-- Aim of the task --
Update the passage of the BPS states paper summary between "Contribution" and "and entropy calculations.", inclusive, changing every "diophantine equations" to "Diophantine equations", and give back the whole passage.

-- Excerpt --
>>>>>
BPS states, conserved charges and centres of symmetric group algebras

TL;DR

This paper explores the algebraic structure of symmetric group centers and their relation to BPS states in supersymmetric gauge theories, providing new insights into Young diagram distinguishability and associated entropy measures.

Contribution

It introduces a novel analysis of symmetric group centers using Schur-Weyl duality, linking content distributions of Young diagrams to diophantine equations and entropy calculations.

Findings

Analytic and computational results on symmetric group centers

New connections between content distributions and diophantine equations

Generation of number sequences related to Young diagram properties

Abstract

In $\mathcal{N}=4$ SYM with $U(N)$ gauge symmetry, the multiplicity of half-BPS states with fixed dimension can be labelled by Young diagrams and can be distinguished using conserved charges corresponding to Casimirs of $U(N)$. The information theoretic study of LLM geometries and superstars in the dual $AdS_5 \times S^5$ background has raised a number of questions about the distinguishability of Young diagrams when a finite set of Casimirs are known. Using Schur-Weyl duality relations between unitary groups and symmetric groups, these questions translate into structural questions about the centres of symmetric group algebras. We obtain analytic and computational results about these structural properties and related Shannon entropies, and generate associated number sequences. A characterization of Young diagrams in terms of content distribution functions relates these number sequences to diophantine equations. These content distribution functions can be visualized as connected, segmented, open strings in content space.
<<<<<
-- Records supplied --
>>>>>
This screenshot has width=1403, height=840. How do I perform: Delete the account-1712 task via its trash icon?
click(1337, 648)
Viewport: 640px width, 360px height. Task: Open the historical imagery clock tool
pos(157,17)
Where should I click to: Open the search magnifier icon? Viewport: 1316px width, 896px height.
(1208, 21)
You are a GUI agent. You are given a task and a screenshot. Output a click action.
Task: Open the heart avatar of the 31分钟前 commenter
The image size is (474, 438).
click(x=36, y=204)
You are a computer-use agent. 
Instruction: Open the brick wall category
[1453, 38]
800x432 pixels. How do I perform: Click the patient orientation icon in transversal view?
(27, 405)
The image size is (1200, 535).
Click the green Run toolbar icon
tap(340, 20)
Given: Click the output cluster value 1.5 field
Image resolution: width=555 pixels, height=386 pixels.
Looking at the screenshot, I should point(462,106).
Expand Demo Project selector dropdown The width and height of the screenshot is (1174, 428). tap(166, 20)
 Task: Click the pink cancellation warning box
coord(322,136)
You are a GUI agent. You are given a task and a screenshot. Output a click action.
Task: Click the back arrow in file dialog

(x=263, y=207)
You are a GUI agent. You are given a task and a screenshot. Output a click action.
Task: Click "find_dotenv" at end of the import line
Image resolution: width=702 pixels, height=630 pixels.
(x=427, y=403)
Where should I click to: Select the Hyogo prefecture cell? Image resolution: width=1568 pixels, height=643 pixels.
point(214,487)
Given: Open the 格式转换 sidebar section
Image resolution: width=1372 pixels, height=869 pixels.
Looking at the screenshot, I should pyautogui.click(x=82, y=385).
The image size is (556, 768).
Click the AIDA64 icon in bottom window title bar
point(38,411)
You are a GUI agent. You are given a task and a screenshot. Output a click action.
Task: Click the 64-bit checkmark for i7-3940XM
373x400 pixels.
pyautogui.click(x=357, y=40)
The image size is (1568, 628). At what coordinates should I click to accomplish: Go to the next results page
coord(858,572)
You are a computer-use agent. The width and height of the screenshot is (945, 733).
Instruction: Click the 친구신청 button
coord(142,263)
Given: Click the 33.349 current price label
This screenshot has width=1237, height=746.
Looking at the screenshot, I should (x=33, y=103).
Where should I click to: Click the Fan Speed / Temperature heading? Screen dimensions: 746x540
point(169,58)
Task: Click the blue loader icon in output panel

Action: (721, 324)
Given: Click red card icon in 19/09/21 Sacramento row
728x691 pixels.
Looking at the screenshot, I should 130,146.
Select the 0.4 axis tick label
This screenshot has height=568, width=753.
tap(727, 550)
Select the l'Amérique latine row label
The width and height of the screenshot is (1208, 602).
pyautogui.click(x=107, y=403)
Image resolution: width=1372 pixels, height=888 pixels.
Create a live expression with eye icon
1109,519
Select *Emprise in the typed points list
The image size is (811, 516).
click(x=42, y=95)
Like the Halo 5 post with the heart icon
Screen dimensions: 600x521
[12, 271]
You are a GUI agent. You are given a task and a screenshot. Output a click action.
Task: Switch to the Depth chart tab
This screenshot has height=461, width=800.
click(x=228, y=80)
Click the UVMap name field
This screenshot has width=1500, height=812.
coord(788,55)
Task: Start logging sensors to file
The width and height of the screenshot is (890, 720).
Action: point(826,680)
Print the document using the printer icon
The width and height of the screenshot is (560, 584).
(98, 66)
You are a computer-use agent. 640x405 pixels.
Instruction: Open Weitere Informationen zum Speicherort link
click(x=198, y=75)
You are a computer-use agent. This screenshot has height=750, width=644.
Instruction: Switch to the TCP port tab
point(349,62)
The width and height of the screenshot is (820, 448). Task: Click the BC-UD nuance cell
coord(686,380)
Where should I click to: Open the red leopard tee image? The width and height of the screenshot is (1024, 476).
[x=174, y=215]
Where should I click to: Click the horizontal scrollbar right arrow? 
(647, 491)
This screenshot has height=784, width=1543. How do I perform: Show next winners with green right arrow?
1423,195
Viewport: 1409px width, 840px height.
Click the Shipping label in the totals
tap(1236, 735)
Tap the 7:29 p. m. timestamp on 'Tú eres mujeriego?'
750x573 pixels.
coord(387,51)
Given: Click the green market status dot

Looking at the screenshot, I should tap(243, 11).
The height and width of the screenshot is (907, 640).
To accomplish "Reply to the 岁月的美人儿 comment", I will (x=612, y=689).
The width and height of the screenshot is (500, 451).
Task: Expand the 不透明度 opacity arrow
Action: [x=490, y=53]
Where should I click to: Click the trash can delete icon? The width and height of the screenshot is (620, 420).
<<<<<
-- Task solution --
Contribution

It introduces a novel analysis of symmetric group centers using Schur-Weyl duality, linking content distributions of Young diagrams to Diophantine equations and entropy calculations.